• Information given:
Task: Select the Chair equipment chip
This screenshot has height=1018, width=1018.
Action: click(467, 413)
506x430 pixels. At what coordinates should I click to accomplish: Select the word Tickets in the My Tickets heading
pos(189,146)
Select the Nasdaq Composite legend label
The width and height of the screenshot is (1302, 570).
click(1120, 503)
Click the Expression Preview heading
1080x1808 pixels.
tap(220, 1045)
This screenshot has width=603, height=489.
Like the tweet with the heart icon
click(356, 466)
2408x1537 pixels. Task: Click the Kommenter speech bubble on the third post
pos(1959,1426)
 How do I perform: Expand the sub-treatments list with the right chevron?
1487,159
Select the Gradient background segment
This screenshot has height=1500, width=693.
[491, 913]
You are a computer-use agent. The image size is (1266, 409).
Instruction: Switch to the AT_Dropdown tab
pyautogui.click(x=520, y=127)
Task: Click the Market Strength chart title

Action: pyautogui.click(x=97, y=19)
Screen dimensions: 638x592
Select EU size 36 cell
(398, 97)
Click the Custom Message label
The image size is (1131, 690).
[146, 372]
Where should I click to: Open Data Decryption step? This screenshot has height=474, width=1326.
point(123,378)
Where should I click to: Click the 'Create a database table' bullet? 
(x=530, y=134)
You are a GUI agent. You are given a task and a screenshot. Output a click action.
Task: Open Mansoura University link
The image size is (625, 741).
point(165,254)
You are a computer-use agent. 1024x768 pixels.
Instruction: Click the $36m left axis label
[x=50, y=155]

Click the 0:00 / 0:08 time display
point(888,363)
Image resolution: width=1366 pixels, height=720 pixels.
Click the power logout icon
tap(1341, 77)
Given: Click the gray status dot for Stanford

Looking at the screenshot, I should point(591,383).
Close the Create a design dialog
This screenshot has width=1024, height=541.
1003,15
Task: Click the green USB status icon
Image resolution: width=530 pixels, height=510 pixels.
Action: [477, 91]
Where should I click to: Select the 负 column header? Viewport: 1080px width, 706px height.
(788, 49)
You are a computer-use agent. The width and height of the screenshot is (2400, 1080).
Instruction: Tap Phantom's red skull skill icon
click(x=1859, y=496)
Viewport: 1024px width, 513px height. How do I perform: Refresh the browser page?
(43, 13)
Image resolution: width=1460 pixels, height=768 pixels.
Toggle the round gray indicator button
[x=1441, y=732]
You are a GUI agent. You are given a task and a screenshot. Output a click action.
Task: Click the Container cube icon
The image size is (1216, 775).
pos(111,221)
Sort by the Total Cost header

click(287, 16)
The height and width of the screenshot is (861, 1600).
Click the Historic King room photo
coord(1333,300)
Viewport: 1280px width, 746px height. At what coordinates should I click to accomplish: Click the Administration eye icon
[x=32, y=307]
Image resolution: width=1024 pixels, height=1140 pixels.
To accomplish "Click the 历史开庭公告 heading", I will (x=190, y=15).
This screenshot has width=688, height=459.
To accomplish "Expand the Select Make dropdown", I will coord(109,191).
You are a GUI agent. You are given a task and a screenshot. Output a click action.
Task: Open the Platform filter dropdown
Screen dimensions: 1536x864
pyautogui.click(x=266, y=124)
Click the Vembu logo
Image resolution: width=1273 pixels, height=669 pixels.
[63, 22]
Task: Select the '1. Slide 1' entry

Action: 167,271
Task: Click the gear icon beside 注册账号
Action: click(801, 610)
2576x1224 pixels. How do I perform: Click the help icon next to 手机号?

• What the exercise asks: Every line between the one holding "The height and" and the end of the listing above, inclusive, must be transcribed exactly; omit all others.

• Answer to this problem:
The height and width of the screenshot is (861, 1600).
Click the Historic King room photo
coord(1333,300)
Viewport: 1280px width, 746px height. At what coordinates should I click to accomplish: Click the Administration eye icon
[x=32, y=307]
Image resolution: width=1024 pixels, height=1140 pixels.
To accomplish "Click the 历史开庭公告 heading", I will (x=190, y=15).
This screenshot has width=688, height=459.
To accomplish "Expand the Select Make dropdown", I will coord(109,191).
You are a GUI agent. You are given a task and a screenshot. Output a click action.
Task: Open the Platform filter dropdown
Screen dimensions: 1536x864
pyautogui.click(x=266, y=124)
Click the Vembu logo
Image resolution: width=1273 pixels, height=669 pixels.
[63, 22]
Task: Select the '1. Slide 1' entry

Action: 167,271
Task: Click the gear icon beside 注册账号
Action: click(801, 610)
2576x1224 pixels. How do I perform: Click the help icon next to 手机号?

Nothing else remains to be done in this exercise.